§ WORK REQUIRED: Give every line of the records exactly, please, from the first up to and including the one containing "Task: Click the PPP's Chief headline caption".
BEGIN
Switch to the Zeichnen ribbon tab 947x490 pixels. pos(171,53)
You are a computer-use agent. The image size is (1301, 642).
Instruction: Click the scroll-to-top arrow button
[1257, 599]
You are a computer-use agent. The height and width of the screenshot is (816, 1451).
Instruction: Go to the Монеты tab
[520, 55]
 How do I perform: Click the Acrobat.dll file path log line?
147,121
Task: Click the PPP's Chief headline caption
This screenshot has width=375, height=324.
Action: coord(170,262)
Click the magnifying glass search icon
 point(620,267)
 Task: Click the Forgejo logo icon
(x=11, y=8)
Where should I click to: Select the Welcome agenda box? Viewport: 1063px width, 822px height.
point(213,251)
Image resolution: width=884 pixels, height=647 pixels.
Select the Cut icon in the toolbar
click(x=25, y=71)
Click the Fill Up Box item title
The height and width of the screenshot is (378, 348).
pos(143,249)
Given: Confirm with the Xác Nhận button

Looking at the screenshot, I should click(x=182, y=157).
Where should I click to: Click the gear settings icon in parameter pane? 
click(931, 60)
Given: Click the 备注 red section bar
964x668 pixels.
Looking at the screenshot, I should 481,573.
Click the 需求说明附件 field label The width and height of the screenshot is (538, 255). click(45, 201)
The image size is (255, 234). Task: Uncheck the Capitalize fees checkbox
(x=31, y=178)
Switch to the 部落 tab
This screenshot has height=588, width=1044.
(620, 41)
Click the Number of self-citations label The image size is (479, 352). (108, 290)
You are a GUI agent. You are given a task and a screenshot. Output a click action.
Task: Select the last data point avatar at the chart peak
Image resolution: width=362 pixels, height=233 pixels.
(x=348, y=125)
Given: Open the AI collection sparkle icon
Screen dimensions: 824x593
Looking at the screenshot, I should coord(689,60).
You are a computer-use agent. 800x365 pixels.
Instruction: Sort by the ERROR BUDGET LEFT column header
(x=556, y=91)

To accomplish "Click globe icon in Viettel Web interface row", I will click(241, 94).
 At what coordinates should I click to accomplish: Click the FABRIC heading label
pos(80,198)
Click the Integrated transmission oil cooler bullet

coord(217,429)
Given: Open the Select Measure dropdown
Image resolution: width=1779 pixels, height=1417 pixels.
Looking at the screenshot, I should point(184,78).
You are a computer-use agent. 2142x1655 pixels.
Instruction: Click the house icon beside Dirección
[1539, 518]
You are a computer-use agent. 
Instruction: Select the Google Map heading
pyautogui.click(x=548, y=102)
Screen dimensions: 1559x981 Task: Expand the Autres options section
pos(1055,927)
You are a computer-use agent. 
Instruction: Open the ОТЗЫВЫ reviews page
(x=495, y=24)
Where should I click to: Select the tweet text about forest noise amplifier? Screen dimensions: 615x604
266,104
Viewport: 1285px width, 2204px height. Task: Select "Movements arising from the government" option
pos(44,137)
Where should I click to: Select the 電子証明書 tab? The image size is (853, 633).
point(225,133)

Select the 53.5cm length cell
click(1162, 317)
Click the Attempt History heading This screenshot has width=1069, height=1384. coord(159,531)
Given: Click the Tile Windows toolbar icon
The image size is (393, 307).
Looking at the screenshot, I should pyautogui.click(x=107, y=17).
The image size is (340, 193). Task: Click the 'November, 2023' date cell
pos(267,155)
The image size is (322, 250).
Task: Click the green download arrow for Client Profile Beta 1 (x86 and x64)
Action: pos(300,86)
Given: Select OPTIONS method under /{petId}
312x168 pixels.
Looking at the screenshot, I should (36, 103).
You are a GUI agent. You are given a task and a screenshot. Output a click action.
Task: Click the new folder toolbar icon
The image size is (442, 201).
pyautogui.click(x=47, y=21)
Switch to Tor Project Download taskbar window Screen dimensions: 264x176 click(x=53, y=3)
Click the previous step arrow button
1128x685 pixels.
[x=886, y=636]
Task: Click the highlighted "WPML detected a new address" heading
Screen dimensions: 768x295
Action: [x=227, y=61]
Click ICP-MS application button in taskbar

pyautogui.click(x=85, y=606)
END
§ RESULT OF THIS EXERCISE:
Switch to the Zeichnen ribbon tab 947x490 pixels. pos(171,53)
You are a computer-use agent. The image size is (1301, 642).
Instruction: Click the scroll-to-top arrow button
[1257, 599]
You are a computer-use agent. The height and width of the screenshot is (816, 1451).
Instruction: Go to the Монеты tab
[520, 55]
 How do I perform: Click the Acrobat.dll file path log line?
147,121
Task: Click the PPP's Chief headline caption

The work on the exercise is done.